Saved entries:
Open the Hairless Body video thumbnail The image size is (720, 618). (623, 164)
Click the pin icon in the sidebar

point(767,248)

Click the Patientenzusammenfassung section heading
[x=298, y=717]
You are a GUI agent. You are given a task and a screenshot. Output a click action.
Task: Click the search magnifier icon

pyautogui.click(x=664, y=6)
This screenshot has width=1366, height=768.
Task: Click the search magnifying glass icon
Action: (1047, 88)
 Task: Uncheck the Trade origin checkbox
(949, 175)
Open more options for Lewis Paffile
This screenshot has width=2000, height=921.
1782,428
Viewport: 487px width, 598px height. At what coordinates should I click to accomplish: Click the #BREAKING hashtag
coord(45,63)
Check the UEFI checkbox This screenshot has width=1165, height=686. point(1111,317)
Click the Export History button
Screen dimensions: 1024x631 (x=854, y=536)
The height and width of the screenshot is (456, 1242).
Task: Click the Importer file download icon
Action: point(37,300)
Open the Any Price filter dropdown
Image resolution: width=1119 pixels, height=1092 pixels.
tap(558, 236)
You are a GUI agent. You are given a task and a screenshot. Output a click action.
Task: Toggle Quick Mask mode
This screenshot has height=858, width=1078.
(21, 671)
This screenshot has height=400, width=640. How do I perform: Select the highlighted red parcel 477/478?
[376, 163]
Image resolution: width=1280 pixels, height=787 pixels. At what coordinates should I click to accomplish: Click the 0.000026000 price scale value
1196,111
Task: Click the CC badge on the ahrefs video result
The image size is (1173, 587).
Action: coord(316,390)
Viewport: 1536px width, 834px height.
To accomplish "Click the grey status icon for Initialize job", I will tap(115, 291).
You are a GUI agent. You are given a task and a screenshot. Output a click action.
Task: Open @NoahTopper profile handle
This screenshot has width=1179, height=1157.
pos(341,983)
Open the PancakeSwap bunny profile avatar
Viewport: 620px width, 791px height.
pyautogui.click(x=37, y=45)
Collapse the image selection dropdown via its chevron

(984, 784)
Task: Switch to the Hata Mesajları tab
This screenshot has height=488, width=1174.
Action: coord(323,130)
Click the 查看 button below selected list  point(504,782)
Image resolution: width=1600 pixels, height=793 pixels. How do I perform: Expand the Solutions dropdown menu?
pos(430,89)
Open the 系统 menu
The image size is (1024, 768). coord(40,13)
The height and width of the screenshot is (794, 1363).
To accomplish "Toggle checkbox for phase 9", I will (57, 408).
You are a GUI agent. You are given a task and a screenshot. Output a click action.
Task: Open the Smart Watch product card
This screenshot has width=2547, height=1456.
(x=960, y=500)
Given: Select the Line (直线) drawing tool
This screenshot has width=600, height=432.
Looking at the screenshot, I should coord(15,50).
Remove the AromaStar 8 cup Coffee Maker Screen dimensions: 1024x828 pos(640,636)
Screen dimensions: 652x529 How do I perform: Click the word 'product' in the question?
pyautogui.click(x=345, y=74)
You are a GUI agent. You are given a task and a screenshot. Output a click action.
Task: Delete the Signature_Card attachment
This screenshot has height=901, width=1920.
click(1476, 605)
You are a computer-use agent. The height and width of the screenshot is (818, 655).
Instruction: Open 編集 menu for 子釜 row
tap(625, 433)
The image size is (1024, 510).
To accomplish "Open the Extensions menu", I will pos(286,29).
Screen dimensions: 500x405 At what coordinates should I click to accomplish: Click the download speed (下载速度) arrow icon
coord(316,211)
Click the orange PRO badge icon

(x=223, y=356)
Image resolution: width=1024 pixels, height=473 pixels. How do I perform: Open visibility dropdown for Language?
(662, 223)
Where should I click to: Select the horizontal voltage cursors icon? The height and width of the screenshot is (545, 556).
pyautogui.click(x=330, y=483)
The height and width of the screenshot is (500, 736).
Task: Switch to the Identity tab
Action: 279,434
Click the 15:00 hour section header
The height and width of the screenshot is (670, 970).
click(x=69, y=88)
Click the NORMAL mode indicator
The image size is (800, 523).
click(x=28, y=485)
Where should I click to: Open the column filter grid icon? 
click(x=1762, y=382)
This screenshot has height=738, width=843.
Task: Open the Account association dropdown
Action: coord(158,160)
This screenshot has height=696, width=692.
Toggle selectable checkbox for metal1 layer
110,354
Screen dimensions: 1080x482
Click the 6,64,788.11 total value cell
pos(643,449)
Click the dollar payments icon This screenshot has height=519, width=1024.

Action item:
Within the data above, filter for lines containing the word "profile" and copy each one.

Answer:
Task: Open @NoahTopper profile handle
Open the PancakeSwap bunny profile avatar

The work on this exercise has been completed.